§ O que produzir:
No texto sobre o sistema fiscal brasileiro, reproduza sem nenhuma alteração tudo o que vai de "1. O problema" até "badalada reforma fiscal.".

═══ Bloco de texto ═══

Roberto Campos: O manicômio fiscal

Roberto Campos - 06/08/1995


"Morte, impostos e parto! Nunca há um tempo que seja conveniente para qualquer dessas coisas."

Margaret Mitchell


O sistema fiscal brasileiro é um manicômio. Ou, como nos versos de Dante, "una selva selvaggia, aspra e forte. São cinco aparelhos fiscais superpostos -o federal, o estadual, o municipal, o trabalhista e o previdenciário. Há 15 impostos principais e mais de 50 figuras tributárias diferentes. Uma empresa de porte significativo tem que escriturar 16 livros fiscais, 10 contábeis, 6 societários e 3 trabalhistas. A distinção entre fiscais e achacadores é quase tão tênue como a que existe entre um desejo e um suspiro... Fala-se muito em reformas, mas a maioria das propostas é de remendos. Equivalem a realocar quartos ou caiar as paredes do manicômio. Não mudam a doutrina psiquiátrica. Para fazê-lo, seriam necessárias idéias claras e distintas. Eis algumas:


1. O problema fiscal brasileiro, quer federal, quer estadual, não é solúvel por via fiscal. Exige também uma solução patrimonial, pela venda de ativos. Fiscalmente, o máximo que se consegue é conter o fluxo do endividamento. A redução do estoque da dívida exigiria um inatingível superávit ou rápida privatização. Donde esta ser tão ou mais importante quanto a badalada reforma fiscal.

═══ Dados apresentados ═══

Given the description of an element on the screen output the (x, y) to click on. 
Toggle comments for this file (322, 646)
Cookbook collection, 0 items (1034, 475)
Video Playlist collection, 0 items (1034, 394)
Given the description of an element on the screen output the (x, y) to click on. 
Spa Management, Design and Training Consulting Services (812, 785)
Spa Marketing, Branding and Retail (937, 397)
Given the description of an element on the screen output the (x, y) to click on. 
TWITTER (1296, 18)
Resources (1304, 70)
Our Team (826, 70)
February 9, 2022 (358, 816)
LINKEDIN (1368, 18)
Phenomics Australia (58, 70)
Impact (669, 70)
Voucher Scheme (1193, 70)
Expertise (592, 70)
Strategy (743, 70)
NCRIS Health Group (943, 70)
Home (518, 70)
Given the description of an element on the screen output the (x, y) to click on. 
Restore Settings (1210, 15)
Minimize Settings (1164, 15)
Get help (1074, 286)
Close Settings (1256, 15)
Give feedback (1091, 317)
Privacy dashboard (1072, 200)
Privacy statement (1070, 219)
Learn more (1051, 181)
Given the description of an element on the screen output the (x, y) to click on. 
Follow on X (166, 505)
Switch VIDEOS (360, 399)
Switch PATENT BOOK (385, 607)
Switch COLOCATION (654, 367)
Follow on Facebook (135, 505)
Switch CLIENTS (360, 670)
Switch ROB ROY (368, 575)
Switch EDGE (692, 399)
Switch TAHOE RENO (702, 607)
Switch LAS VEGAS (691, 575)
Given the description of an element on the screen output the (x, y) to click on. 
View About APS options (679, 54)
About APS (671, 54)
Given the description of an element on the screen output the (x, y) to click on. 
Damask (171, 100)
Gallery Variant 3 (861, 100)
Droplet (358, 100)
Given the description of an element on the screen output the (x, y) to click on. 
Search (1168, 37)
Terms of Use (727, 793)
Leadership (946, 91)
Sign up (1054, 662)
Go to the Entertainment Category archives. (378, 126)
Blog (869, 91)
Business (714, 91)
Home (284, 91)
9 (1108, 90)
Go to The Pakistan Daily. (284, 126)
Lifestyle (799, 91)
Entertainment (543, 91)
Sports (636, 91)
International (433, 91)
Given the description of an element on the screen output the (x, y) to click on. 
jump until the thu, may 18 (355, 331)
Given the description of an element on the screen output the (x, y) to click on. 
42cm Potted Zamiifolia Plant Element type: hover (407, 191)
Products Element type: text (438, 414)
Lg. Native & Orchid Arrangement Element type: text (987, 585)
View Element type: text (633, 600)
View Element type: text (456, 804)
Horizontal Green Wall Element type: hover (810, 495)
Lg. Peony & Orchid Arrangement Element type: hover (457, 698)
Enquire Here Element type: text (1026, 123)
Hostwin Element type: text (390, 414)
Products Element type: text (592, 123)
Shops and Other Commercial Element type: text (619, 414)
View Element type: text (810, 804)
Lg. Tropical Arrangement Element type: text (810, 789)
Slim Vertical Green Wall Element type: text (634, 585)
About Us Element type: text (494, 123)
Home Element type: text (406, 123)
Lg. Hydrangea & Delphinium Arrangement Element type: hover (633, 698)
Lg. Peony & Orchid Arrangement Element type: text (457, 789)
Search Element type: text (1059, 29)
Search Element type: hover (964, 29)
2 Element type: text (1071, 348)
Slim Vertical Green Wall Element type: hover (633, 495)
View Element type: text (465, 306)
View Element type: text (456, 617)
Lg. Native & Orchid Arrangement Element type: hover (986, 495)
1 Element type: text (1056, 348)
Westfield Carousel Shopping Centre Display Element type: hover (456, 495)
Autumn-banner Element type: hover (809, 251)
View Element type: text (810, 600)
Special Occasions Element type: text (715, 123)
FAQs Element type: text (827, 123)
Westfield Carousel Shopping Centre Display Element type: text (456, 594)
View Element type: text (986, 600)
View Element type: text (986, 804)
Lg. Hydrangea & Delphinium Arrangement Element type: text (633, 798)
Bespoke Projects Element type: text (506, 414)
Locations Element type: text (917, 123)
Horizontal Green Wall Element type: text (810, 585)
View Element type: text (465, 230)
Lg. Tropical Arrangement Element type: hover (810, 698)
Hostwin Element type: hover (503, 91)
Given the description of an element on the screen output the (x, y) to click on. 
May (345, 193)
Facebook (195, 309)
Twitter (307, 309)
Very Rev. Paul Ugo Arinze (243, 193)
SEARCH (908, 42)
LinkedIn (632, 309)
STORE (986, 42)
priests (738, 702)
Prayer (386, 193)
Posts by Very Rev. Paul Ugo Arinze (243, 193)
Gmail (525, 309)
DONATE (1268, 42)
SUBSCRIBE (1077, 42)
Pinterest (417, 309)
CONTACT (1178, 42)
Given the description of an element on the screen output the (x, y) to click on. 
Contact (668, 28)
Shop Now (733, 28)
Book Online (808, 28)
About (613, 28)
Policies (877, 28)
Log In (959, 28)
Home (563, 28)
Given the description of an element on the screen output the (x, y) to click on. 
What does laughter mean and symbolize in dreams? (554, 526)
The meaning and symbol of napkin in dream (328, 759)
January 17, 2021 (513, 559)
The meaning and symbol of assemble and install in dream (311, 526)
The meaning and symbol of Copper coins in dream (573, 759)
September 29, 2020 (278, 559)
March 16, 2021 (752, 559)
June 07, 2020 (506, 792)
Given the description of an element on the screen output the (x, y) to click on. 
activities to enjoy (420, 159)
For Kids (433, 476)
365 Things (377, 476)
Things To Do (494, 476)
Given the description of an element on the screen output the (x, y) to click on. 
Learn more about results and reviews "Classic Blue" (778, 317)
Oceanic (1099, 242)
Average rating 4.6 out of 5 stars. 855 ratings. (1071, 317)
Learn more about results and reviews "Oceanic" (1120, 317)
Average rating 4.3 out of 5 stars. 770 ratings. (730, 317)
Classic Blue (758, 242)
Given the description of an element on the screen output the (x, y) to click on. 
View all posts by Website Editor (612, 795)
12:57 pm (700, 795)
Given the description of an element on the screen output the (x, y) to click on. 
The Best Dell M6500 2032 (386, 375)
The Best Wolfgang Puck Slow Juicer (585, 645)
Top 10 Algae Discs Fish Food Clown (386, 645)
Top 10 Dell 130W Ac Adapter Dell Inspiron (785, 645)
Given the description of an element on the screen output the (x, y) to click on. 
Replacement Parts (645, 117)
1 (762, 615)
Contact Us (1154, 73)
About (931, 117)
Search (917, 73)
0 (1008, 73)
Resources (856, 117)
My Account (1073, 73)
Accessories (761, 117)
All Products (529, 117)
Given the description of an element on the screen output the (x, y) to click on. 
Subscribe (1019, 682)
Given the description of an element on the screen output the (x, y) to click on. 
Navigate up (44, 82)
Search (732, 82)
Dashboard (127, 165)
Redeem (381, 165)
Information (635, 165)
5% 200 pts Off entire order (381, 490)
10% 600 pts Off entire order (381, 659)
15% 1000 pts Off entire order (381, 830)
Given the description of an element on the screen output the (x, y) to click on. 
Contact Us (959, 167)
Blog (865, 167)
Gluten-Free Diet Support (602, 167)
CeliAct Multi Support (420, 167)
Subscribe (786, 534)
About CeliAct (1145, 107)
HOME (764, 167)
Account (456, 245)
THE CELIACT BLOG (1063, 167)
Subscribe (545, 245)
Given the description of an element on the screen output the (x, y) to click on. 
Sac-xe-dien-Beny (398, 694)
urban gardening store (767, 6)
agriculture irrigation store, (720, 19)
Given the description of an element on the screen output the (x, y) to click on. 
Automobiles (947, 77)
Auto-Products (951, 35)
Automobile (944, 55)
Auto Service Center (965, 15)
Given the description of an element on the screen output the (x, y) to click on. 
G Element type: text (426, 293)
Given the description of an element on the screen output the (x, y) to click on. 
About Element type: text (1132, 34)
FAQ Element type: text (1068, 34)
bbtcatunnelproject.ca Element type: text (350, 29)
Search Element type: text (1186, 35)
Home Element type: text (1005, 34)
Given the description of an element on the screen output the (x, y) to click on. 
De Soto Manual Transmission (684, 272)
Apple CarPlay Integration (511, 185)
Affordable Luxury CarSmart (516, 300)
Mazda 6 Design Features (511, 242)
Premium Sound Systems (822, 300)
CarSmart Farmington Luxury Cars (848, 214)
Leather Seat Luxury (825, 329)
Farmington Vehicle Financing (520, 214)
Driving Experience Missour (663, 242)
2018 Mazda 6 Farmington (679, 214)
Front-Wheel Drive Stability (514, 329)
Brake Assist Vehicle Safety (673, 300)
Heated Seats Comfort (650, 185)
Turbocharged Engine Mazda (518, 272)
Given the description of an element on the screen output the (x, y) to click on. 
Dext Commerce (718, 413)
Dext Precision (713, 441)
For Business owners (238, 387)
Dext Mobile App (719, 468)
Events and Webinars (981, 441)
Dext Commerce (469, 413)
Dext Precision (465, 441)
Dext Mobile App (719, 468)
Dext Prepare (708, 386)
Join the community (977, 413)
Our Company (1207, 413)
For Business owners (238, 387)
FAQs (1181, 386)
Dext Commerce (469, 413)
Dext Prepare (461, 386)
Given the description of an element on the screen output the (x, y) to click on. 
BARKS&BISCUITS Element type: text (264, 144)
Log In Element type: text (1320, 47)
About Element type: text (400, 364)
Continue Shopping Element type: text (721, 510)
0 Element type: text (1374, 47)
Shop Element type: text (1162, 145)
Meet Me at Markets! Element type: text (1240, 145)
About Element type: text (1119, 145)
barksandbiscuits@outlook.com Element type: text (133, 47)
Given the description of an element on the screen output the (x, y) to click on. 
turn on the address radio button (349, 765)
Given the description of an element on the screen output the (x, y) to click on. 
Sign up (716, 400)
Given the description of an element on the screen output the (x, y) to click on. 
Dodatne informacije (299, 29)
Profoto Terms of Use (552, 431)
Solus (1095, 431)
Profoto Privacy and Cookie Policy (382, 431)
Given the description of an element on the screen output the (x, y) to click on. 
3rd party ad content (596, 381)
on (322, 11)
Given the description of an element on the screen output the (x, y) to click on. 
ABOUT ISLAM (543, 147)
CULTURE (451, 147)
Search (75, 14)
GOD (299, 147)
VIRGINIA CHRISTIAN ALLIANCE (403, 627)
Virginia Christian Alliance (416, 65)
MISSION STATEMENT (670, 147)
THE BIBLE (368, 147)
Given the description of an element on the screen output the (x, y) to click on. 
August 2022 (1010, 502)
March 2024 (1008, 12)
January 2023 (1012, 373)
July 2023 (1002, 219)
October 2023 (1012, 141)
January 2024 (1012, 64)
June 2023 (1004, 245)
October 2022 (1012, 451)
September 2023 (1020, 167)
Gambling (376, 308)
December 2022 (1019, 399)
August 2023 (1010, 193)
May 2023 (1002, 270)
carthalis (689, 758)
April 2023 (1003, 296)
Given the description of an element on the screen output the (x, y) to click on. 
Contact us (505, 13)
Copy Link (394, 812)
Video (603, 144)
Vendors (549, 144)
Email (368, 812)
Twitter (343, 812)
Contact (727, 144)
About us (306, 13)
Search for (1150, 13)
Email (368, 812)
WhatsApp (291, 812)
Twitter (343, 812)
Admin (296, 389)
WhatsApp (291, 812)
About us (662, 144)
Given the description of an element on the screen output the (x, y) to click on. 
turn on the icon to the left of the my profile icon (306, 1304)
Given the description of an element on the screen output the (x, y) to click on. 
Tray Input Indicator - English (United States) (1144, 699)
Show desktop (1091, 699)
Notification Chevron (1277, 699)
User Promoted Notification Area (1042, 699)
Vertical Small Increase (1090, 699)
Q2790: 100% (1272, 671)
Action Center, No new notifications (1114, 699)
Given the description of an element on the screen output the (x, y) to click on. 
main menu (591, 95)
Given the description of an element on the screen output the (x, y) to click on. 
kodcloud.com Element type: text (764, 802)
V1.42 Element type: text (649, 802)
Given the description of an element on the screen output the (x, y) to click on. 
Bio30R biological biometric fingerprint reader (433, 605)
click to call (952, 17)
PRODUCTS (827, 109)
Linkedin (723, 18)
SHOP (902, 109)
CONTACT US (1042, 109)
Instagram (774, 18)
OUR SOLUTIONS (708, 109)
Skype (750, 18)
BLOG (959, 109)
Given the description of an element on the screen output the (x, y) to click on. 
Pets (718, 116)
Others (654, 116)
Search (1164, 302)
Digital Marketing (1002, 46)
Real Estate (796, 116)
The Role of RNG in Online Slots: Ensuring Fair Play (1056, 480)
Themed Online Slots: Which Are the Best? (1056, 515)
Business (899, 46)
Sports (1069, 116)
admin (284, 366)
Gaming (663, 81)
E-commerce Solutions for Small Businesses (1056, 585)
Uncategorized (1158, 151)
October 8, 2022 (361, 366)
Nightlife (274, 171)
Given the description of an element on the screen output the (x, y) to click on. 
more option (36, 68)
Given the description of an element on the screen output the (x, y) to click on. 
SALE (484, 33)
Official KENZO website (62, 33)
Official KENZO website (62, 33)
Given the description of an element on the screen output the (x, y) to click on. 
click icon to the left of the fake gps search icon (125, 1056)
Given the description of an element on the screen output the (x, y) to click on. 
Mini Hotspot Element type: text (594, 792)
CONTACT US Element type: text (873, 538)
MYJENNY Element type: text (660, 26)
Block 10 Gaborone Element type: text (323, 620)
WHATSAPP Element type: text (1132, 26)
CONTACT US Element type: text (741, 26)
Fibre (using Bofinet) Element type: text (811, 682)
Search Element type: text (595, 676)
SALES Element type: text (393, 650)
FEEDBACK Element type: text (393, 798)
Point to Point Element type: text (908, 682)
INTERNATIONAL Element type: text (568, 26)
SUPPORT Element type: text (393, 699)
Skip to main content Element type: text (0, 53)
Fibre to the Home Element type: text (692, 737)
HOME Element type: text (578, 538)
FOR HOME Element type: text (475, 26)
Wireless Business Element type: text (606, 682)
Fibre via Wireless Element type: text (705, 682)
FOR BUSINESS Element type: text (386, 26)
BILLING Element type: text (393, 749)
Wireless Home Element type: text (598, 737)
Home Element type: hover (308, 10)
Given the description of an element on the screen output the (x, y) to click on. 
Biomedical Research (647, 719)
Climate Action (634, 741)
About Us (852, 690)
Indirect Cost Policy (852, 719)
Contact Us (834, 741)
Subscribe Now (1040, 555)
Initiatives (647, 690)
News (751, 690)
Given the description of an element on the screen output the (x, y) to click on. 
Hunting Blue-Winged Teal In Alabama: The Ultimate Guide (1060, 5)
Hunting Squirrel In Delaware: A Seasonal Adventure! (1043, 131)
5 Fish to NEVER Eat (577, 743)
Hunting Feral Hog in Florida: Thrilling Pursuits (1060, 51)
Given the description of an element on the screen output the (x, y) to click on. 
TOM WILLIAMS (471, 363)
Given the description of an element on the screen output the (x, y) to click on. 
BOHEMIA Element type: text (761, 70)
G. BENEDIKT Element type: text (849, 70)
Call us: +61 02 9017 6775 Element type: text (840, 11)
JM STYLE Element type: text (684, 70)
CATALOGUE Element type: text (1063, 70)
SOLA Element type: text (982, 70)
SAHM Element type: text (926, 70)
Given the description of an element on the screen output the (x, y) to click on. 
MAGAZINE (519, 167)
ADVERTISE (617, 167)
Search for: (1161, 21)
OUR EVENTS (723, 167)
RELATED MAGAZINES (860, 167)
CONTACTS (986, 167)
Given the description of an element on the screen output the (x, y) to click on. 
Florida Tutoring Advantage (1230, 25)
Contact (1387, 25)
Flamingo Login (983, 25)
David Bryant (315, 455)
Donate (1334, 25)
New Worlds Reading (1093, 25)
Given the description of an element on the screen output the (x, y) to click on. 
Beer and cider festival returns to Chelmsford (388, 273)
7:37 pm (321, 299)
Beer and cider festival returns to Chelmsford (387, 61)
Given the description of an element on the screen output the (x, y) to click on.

═══

§ Solução do exercício:
1. O problema fiscal brasileiro, quer federal, quer estadual, não é solúvel por via fiscal. Exige também uma solução patrimonial, pela venda de ativos. Fiscalmente, o máximo que se consegue é conter o fluxo do endividamento. A redução do estoque da dívida exigiria um inatingível superávit ou rápida privatização. Donde esta ser tão ou mais importante quanto a badalada reforma fiscal.